Excellent read cmetz, love the history. I don't dispute anything you say, but would like to add the following counterpoint.
First, the impact of CPU utilization is going to extremely different when you compare a production server vs. a home computer. In a production server, you probably need to optimize every cycle, and tossing them away in the networking is going to hurt. In a home computer, you can also want to save CPU cycles, and I know some enthusiasts will have cases where it really matters, but in many cases, people will not see a significant difference. So on a production server, it probably makes sense to study NIC's and drivers in minute detail to get best performance / CPU cycle and not worry about even hundreds of dollars, whereas in a consumer setup, generally the reverse will be true.
Second, CPU utilization is going to scale with load. If nothing's coming through the pipe, then the CPU will be mostly idle. So in a case such as internet downloads at typical consumer rates, CPU's are going to be mostly idle. Even when you stress a 100 Mb/s line, a modern CPU is probably not going to see much load from networking.
With gigabit, things change further, but I contend that for the typical consumer, it's still not a huge issue, whereas the reverse is true with production servers.
I have on hand 3 budget consumer gigabit NIC's, which I've measured. (Dirt cheap with rebates is fairly accurate. No slight is intended to the $20 Intel -- if I'd seen one at the time, I'd probably have bought it.)
1. MachSpeed / SysKonnect SK-9521 using a Marvell chip.
2. TrendNet using a RealTek 8169_8000 family chip.
3. Built-in NVidia NForce 430 gigabit MAC with Marvell PHY.
Throughput measured using TTCP benchmark.
1. 89 MB/s
2. 98 MB/s
3. 113 MB/s
CPU utilization for above transfer measured via PerfMon.
1. 19%
2. 52%
3. 38%
4.5 GB file transfer to RAID timed in script.
1. 53 MB/s
2. 60 MB/s
3. 62 MB/s
4.5 GB file transfer to single IDE timed in script.
1. 44 MB/s
2. 44 MB/s
3. 45 MB/s
(There is some trashing in this case, in waiting for the drive/flushing the cache, I presume. These numbers were observed, but there was variability -- these are representative.)
So what do we conclude? From a CPU utilization / server perspective, the Marvell/SysKonnect card is best, the NVidia comes in second, and the RealTek/TrendNet last. (NVidia 100% worse, RealTek 174% worse than the Marvell.)
From a throughput perspective, NVidia comes first, RealTek second, and the Marvell last.
NVidia comes first from one "balanced" perspective -- highest throughput with middle CPU utilization, and also first when CPU utilization does not matter, as is the case often for a consumer, e.g. during simple file transfers.

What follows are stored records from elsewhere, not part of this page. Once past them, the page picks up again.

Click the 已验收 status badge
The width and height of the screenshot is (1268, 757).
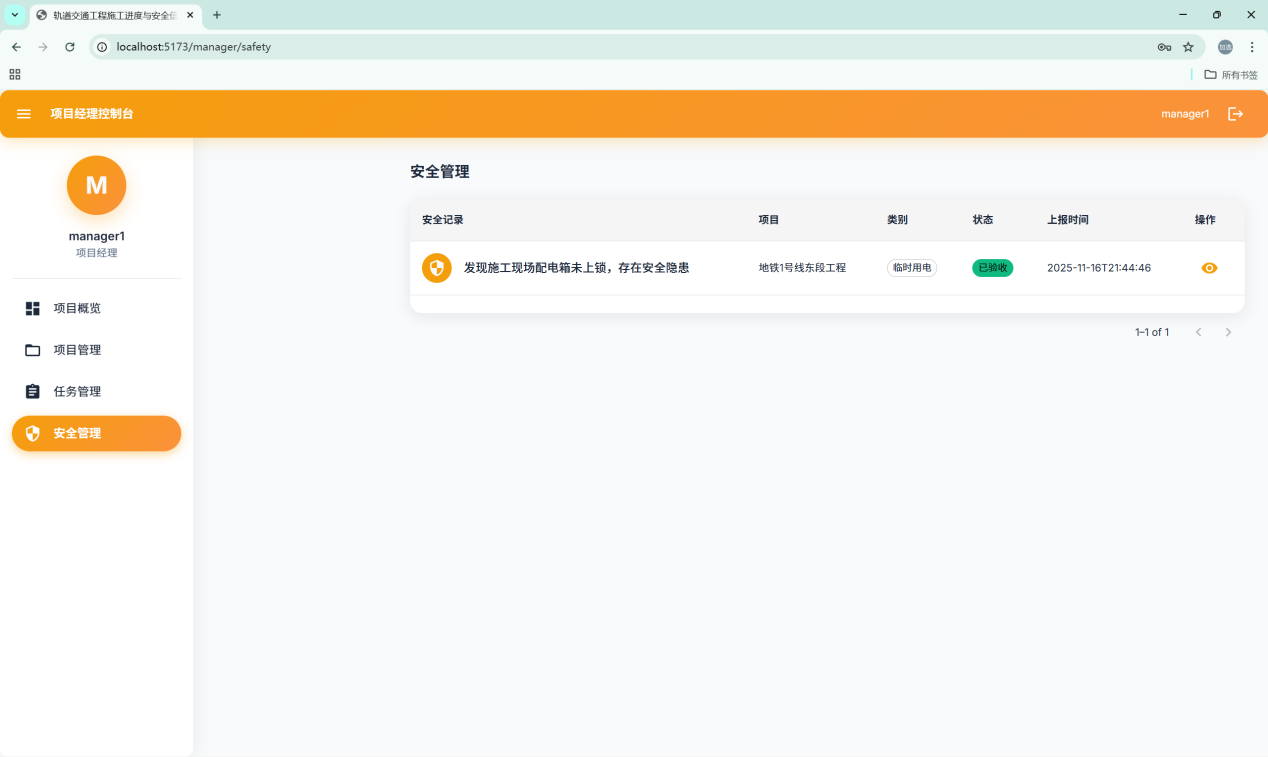[x=992, y=267]
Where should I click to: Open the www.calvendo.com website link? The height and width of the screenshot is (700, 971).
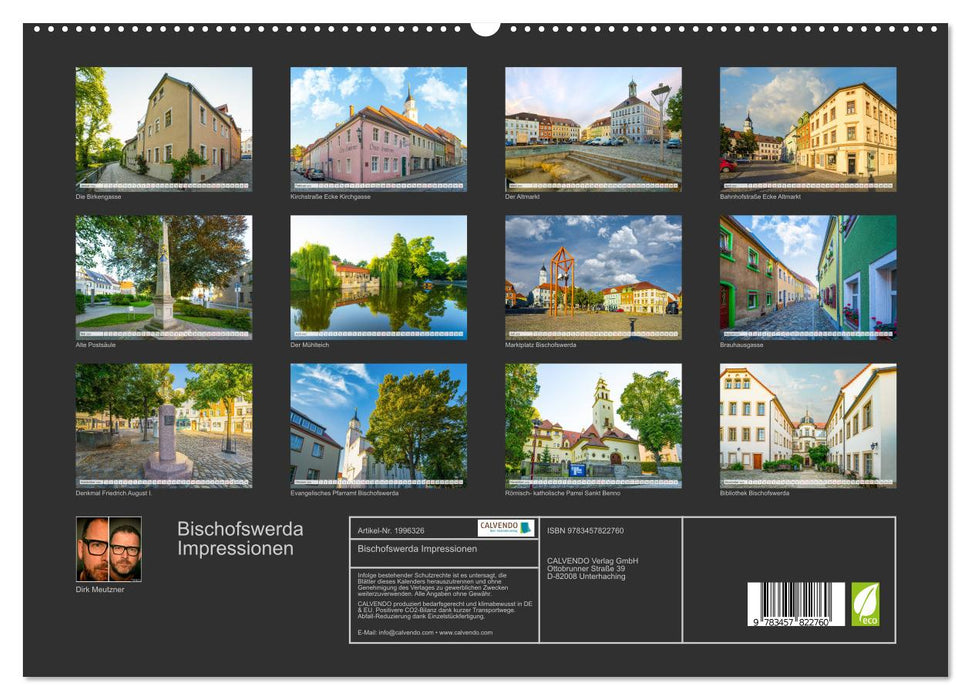pyautogui.click(x=465, y=633)
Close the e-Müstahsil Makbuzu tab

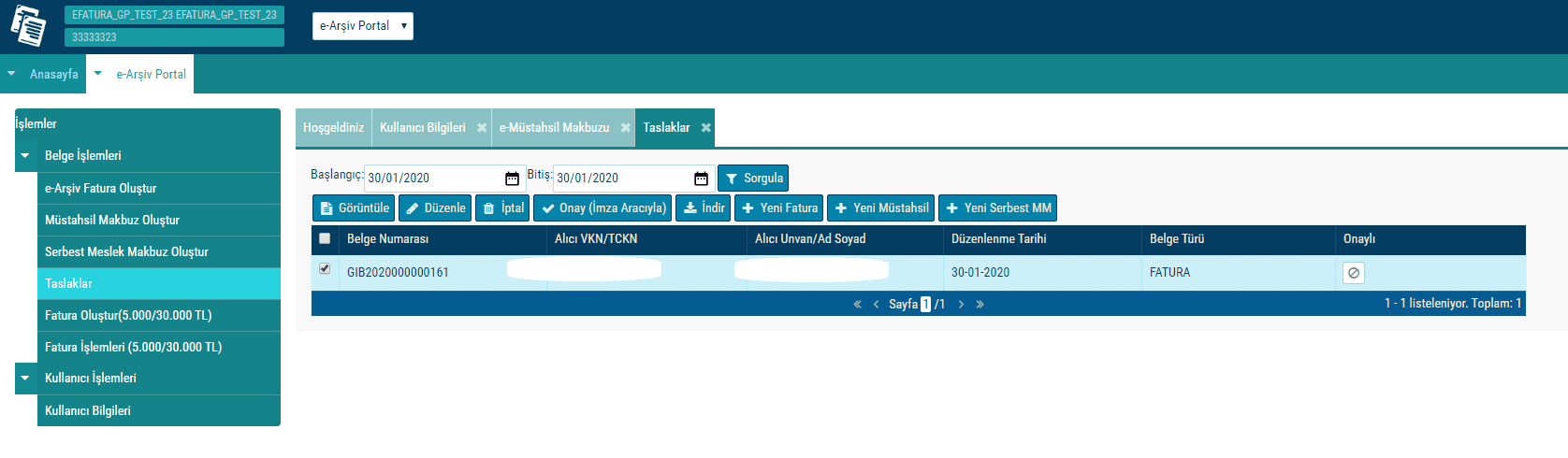[626, 128]
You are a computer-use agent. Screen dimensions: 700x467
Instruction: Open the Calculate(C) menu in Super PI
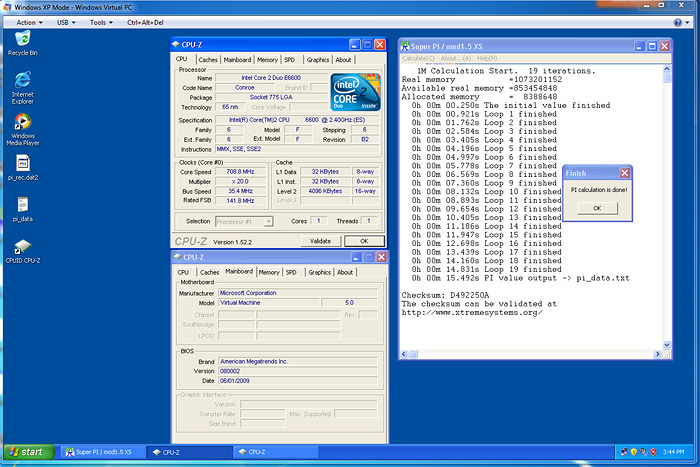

Now when you consider the IDE transfer case, which is more typical, all of the network cards come out roughly the same in throughput, and the CPU utilization impact will also be lowered due to reduced throughput. In this case, the choice of cards doesn't matter at all, except for extra dimensions such as compatibility, and more importantly consideration about potential saturation of the PCI bus in some circumstances.
I don't present these numbers and conclusions as definitive. There are lots of other choices and variations out there, and we haven't seen what the Intels can do for example, and details in hardware, drivers, or software or test data might skew things differently.

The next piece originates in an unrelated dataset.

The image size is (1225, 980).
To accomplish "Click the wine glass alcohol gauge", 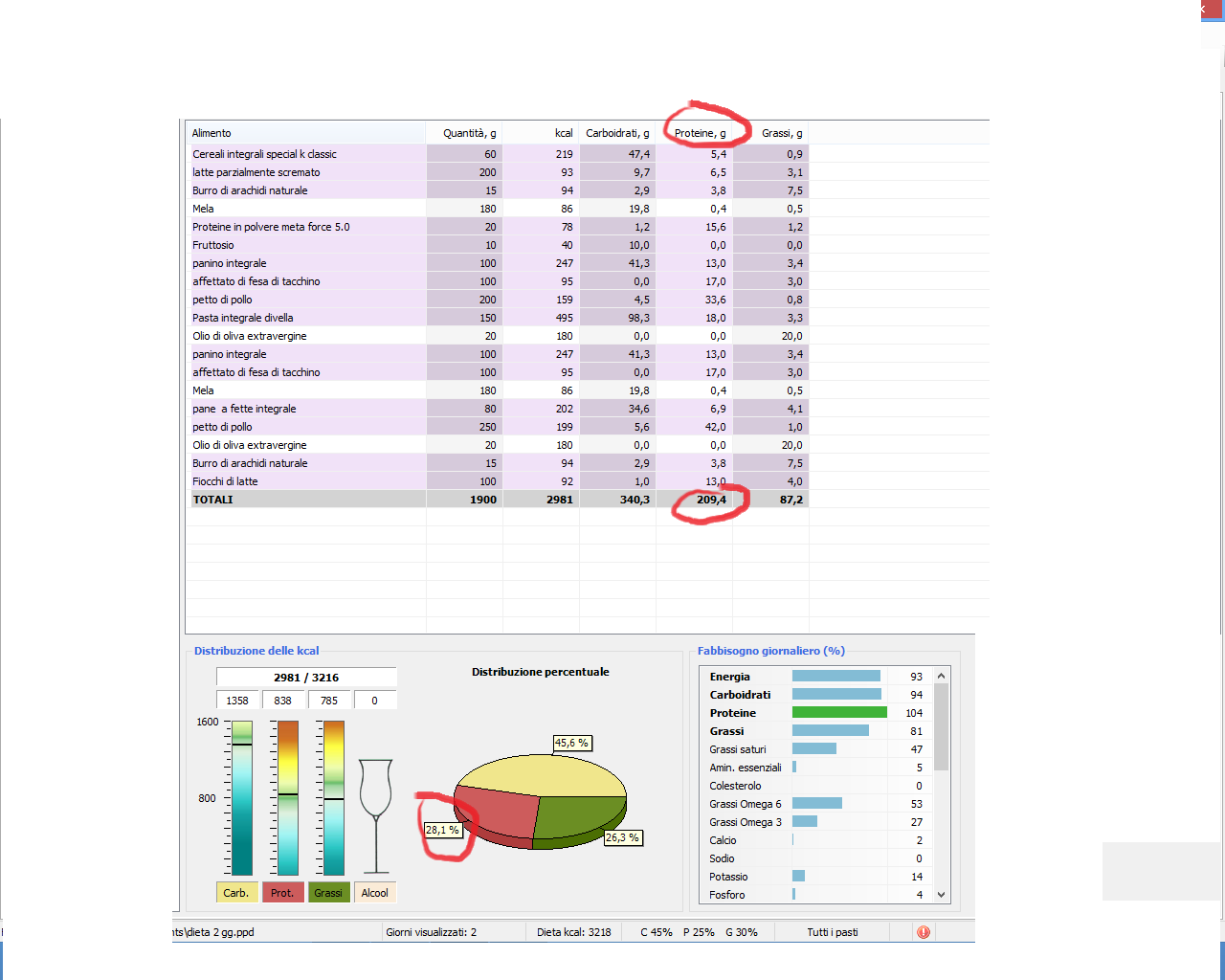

However, in this case, for me, the conclusions are different from what you might advise from a server/commercial perspective. If I didn't have built-in gigabit, and cared mostly about large file transfers, I'd take the RealTek over the Marvell, despite its poor CPU utilization. I find it strange defending an apparently poor implementation, but that's where my logic takes me...
- with apologies to the OP if he finds this uninteresting.